Step-by-Step Usage Guide¶
This step-by-step usage guide walks through building and running a PiperABM model. This guide is designed to help the user to understand the logic and best practices.
Step 0: Create the Model¶
In this first step, we import the PiperABM package and create a piperabm.Model instance and provide the parameters.
import os
import piperabm as pa
path = os.path.dirname(os.path.realpath(__file__))
model = pa.Model(
path=path,
seed=2,
prices={'food': 15, 'water': 2, 'energy': 8},
name="Example Model"
)
The model instance is now ready to be used in the subsequent steps.
Step 1: Build the Infrastructure¶
Now we will create the infrastructure for our model.
When you create a piperabm.Model instance, the infrastructure attribute on that instance is automatically set to a fresh piperabm.infrastructure.Infrastructure object.
Infrastructure elements include:
Market: A node where resources are bought and sold. They act as social hubs in the model. The influx of resources to the model only happens through markets. (for more info, see
add_market())Homes: Nodes where agents live and belong to. (for more info, see
add_home())Junctions: Nodes that connect edges in the network and represent a physical point in the world. (for more info, see
add_junction())Streets: Edges that are used by agents to move around the simulation world. (for more info, see
add_street())Neighborhood Access: Edges that connect homes and markets to the street network, allowing agents to access these nodes. (for more info, see
add_neighborhood_access())
The nodes are defined by their position in the world (pos), whereas edges are defined by their start and ending positions (pos_1 and pos_2). All the elements can have an optional name and are assigned a unique ID automatically, if no unique ID is given manually.
Note
ID handling policy
IDs for infrastructure elements (homes, markets, junctions, streets) are optional. If no ID is provided, PiperABM automatically assigns a unique identifier.
If a user-provided ID already exists, PiperABM will not overwrite the existing element; instead, a new unique ID is generated automatically. This behavior avoids accidental collisions during rapid prototyping, while still allowing explicit, human-readable IDs (e.g., small integers) for testing and debugging.
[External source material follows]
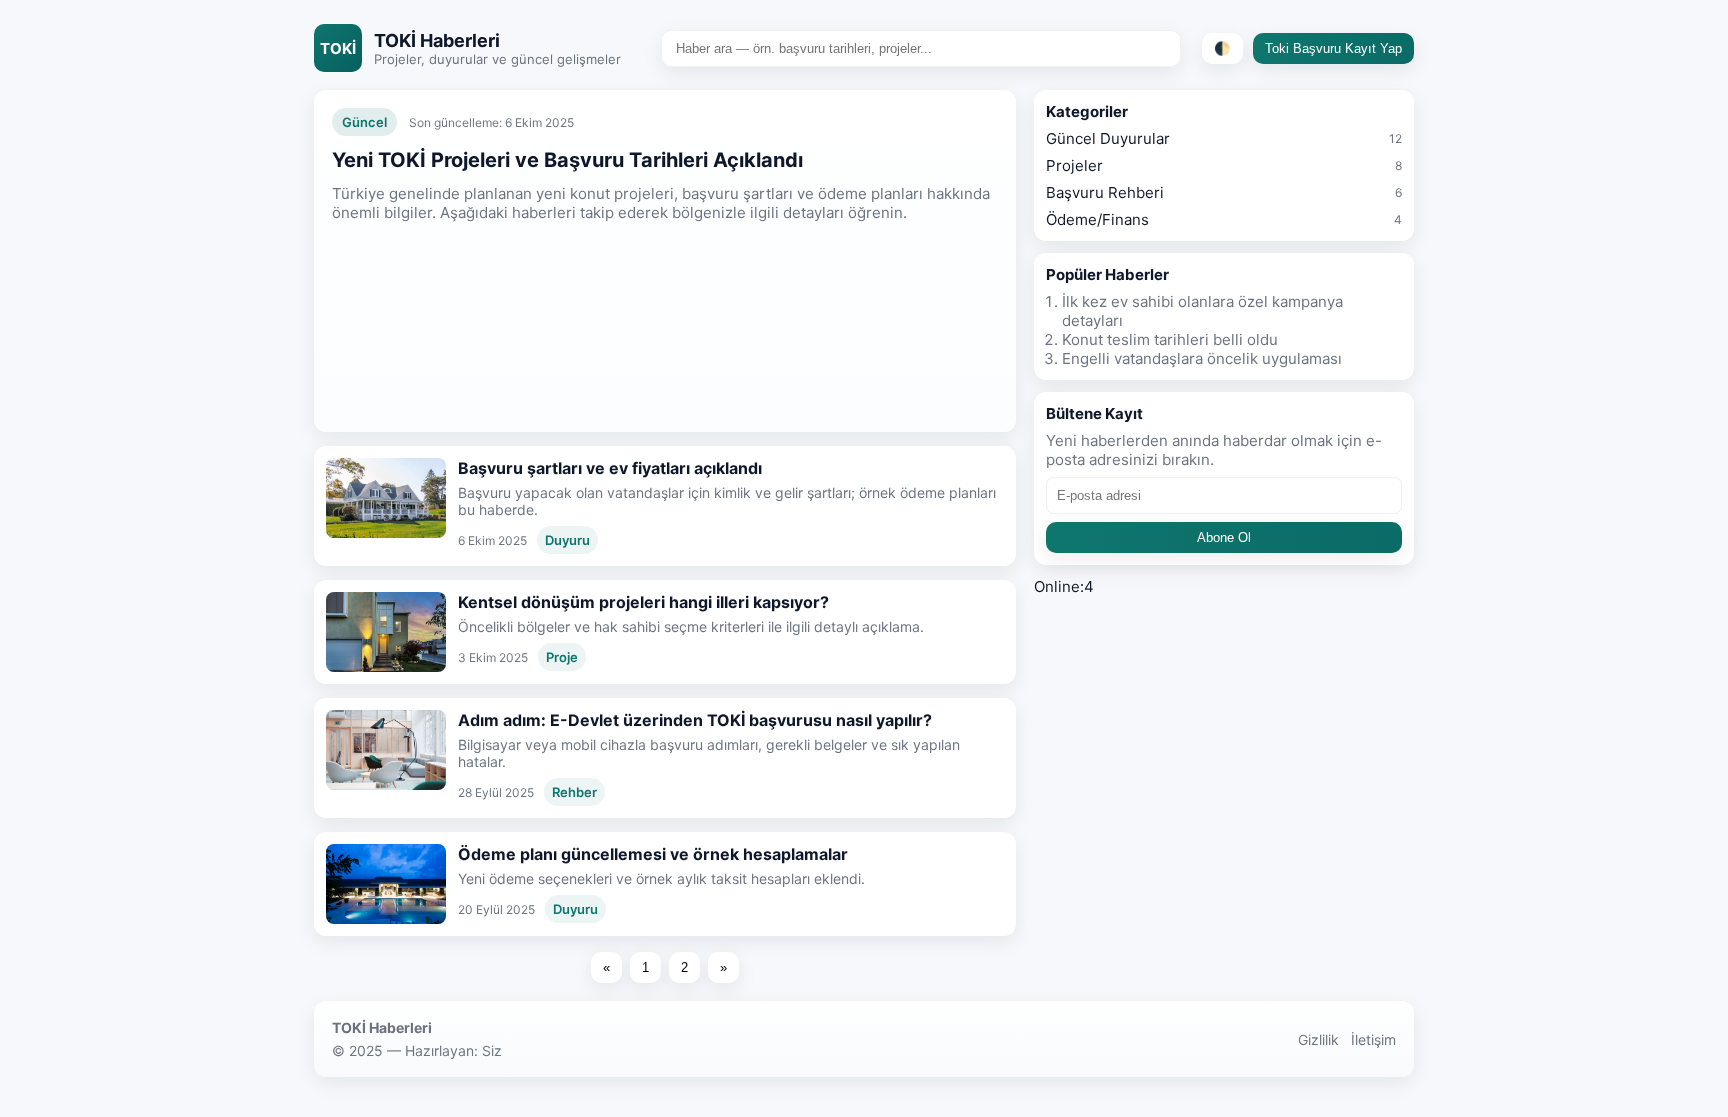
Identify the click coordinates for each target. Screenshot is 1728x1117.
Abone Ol (1224, 537)
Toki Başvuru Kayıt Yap (1333, 48)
To build the infrastructure, we can either manually add elements:
# Option 1: Manually add all elements
# (Figure 1)
model.infrastructure.add_home(
pos=[-60, 40],
name='home 1',
id=1
)
model.infrastructure.add_home(
pos=[200, 20],
name='home 2',
id=2
)
model.infrastructure.add_home(
pos=[100, -180],
name='home 3',
id=3
)
model.infrastructure.add_street(
pos_1=[-60, 40],
pos_2=[0, 0],
name='street 1'
)
model.infrastructure.add_street(
pos_1=[0, 0],
pos_2=[80, 60],
name='street 2'
)
model.infrastructure.add_street(
pos_1=[80, 60],
pos_2=[200, 20],
name='street 3'
)
model.infrastructure.add_street(
pos_1=[0, 0],
pos_2=[100, -180],
name='street 4'
)
model.infrastructure.add_market(
pos=[40, -40],
name='market',
id=0,
resources={'food': 150, 'water': 220, 'energy': 130}
)
Figure 1: An example of manually defined infrastructure, after the baking process. The figure is from Manual Creation example.¶
… or use the methods to automatically generate the infrastructure. The generator method creates a gridworld for streets and randomlly distribute homes. It does NOT create market nodes. For more details, visit generate().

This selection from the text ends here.